===== Texte du document =====

Quatre décennies d’amour du Quatuor, avec des hauts et bas, voilà de quoi faire le tour de la planète cordes, et de donner à réfléchir sur la quadrature du cercle que représente cette forme parfaite, et infiniment adaptable aux lieux les plus divers. Depuis quelques années, Hélène Caron-Salmona et son mari Thierry ont repris en main le profil de la manifestation et le dessinent avec autant de rigueur que de passion.

Ici l’émotion engendrée par la grâce des lieux dans lesquels cette hydre musicale se glisse, puisqu’il s’agit du beau Lubéron et de ses nombreux joyaux architecturaux et acoustiques, tels Silvacane, Goult, Saignon – on a moins aimé cette année l’église de Cabrière, au son plus engorgé – ne saurait l’emporter sur l’intelligence qui permet de se repérer dans l’énorme somme abordée. Des thèmes, puisqu’il en faut pour guider la sensibilité et l’affûter, permettent donc de sérier les programmes et de leur donner plus de sens, tout en se demandant si l’art du moment ne se suffit pas à  lui-même, plutôt que chercher à tout prix une évolution, qu’elle soit de forme ou de fond.

Quatuor Sine Nomine © Anne-Laure Lechat

Joli et subtil titre, donc, que cet « Accent russe », qui régit le festival de l’année, et permet d’accrocher à des pièces majeures de la musique de quatuor, d’autres réminiscences, d’autres influences, pour mieux en capter les retombées. Chostakovitch, Tchaïkovsky, Borodine pour les maîtres, mais aussi de plus rares comme Prokofiev, qui ne se consacra que peu à cette forme, ou totalement méconnus comme Arthur Lourié (1892-1966). Et la vague européenne dominée par Beethoven et ses « Razoumovsky », puis le si cosmopolite Stravinsky.
 
En lice, cette année, neuf formations allant des jeunes groupes à des noms prestigieux dont le festival est familier, tels les Quatuor Debussy et Modigliani. Ce qui donne des variations de style et d’approche qui ouvrent des horizons et renouvellent l’écoute. Quoi de commun, par exemple, entre la force conquérante des Auryn  et la vivacité des Sine Nomine, ces Suisses de Lausanne qui depuis près de trente ans, explorent les mondes sonores les plus variés, avec une sorte de fraîcheur inchangée ? On l’a d’emblée goûtée à Silvacane, lorsqu’ils se sont lancés dans le délicieux Quatuor op. 33 n°3, « L’Oiseau », de Haydn - là rien de russe, juste l’essentiel - : une légèreté brillante, un équilibre complexe qui précédait le dur et grinçant Quatuor n°2 de Prokofiev, articulé de provocantes secousses rythmiques, sorte de pas de quatre de soldats de bois. Debussy, pour finir, et la grâce transparente de son Quatuor en sol mineur dont on aurait aimé ressentir un peu plus la sensualité fluide.

===== Entrées fournies =====

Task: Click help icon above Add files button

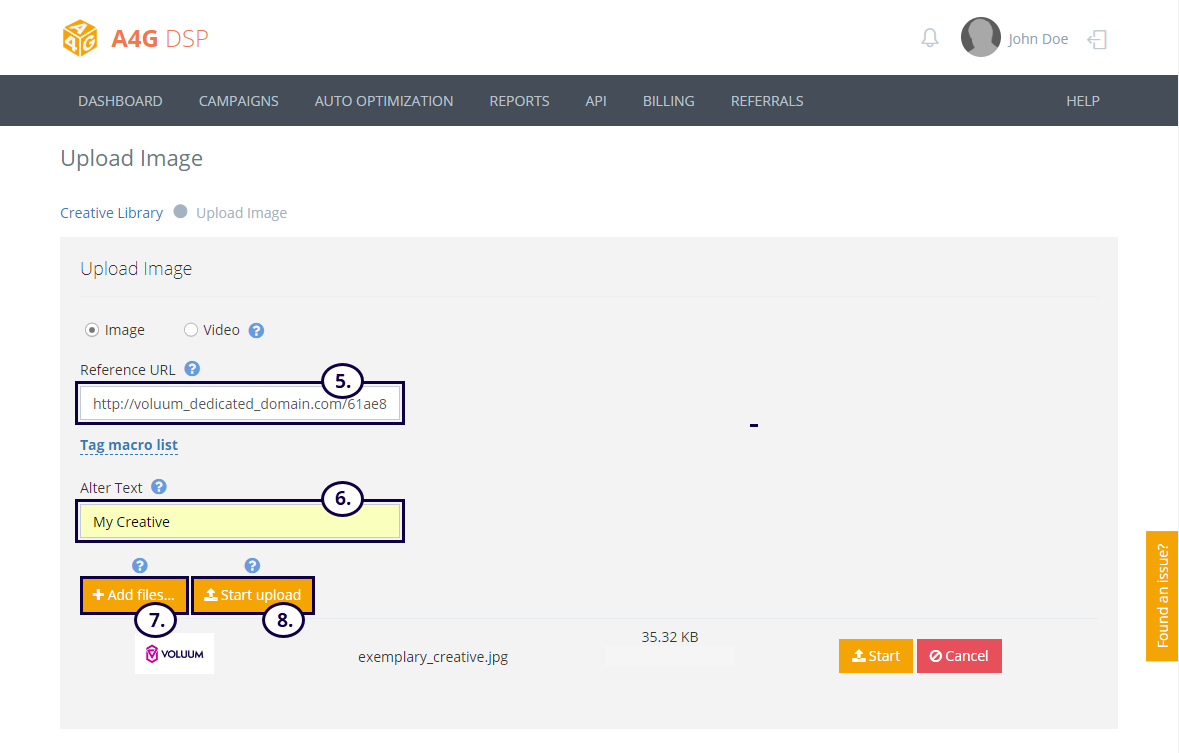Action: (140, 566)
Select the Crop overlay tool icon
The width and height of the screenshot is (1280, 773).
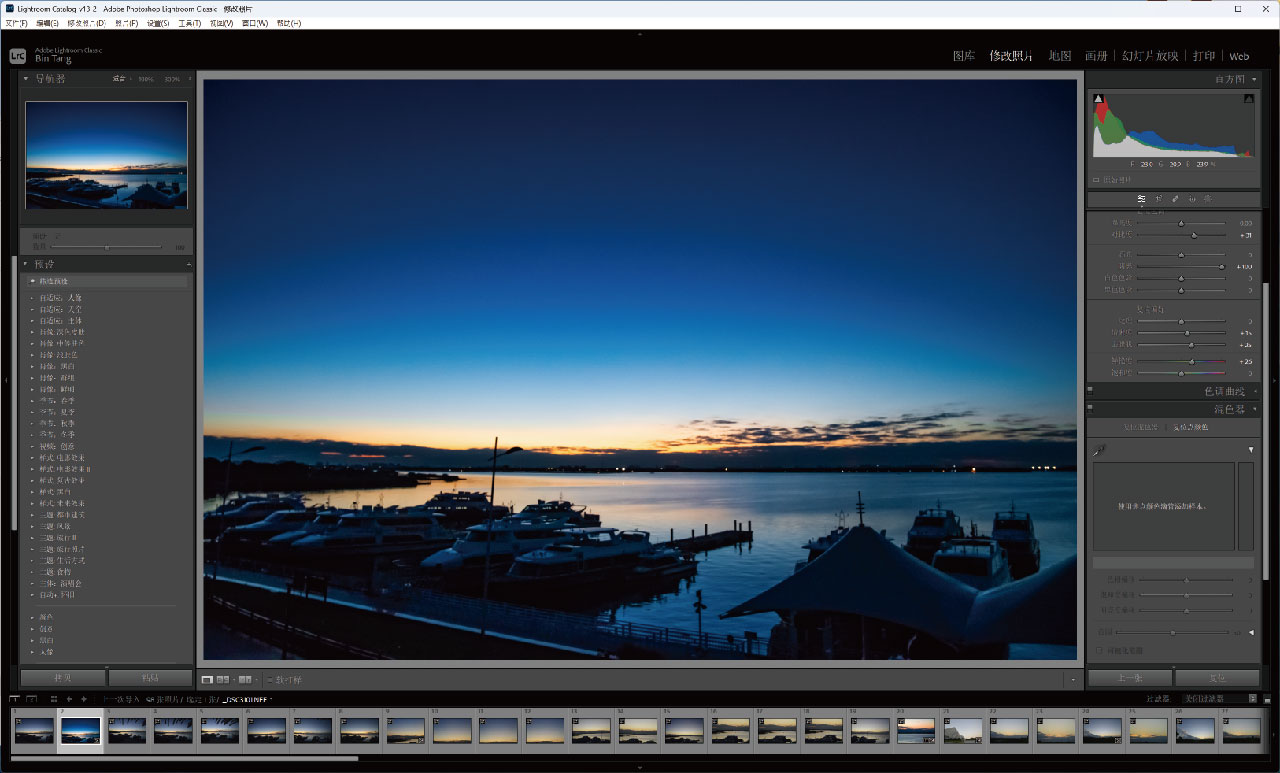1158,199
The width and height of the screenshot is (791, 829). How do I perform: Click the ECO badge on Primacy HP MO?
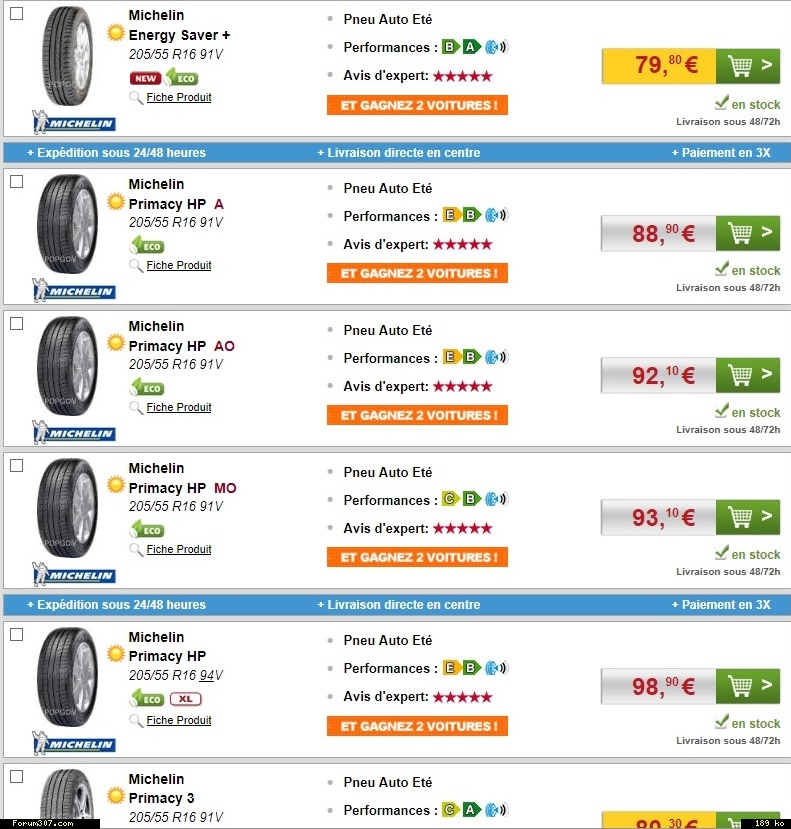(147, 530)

=====

## Consigne
Reprenez, s'il vous plaît, le texte sur le festival de quatuors à cordes du Lubéron à la suite de sa dernière phrase, et poursuivez-le.

## Résultat de l'exercice
Le Quatuor Auryn © aurynquartet.com
 
Les Allemands du Quatuor Auryn, eux, ont aussi joué les contrastes les plus appuyés, dans tous les sens du terme. Dès le Quatuor Opus 33 n°1 de Haydn, aux consonances d’Europe centrale bien présentes, on était impressionné par leur force de frappe, une sorte d’harmonie massive, une volonté d’imposer un style plus que d’ouvrir des pistes. Ensuite, amusante découverte de quelques-unes de ces piécettes écrites par les plus fameux musiciens russes, sorte de Schubertiades dites « Vendredis de Belïaev », où chacun apportait son écho chez le riche mécène, de Liadov à Borodine et Glazounov, et qui commençaient toujours par l’exécution d’un quatuor de Haydn. Charmantes bricoles, qui surprennent par leur caractère enjoué et presque mondain ; une manière de récréation musicale.
 
En deuxième partie, retour aux choses sérieuses avec le Concertino pour quatuor à cordes de Stravinski, presque aussi acéré que le Prokofiev de la veille, musique pure que les quatre musiciens ont disséquée avec virtuosité. Restait, pour finir, l’un des rois de la musique de quatuor, le n°2 de l’Opus 59 de Beethoven, dédié au comte Razoumovsky, et de ce fait parcouru d’un élan russe qui ajoute à la force beethovénienne une couleur de terroir inusitée. Et là, une fougue conquérante, presque oppositionnelle, pour donner à la musique déjà si volontaire de Beethoven un caractère plus impérieux encore. Notamment pour le populaire 3e mouvement. Elan irrésistible, encore amplifié par l’acoustique réverbérante du lieu, l’Eglise de Cabrière, mais dont l’extrême vigueur confinait à la violence, alors que l’on a pu qualifier Beethoven de poète des sons. Un langage franc et carré, une autre façon de faire entendre le quatuor. Et c’est là l’un des atouts maîtres de ce riche festival, qui s’offre le luxe d’une réflexion musicale approfondie et parfois surprenante.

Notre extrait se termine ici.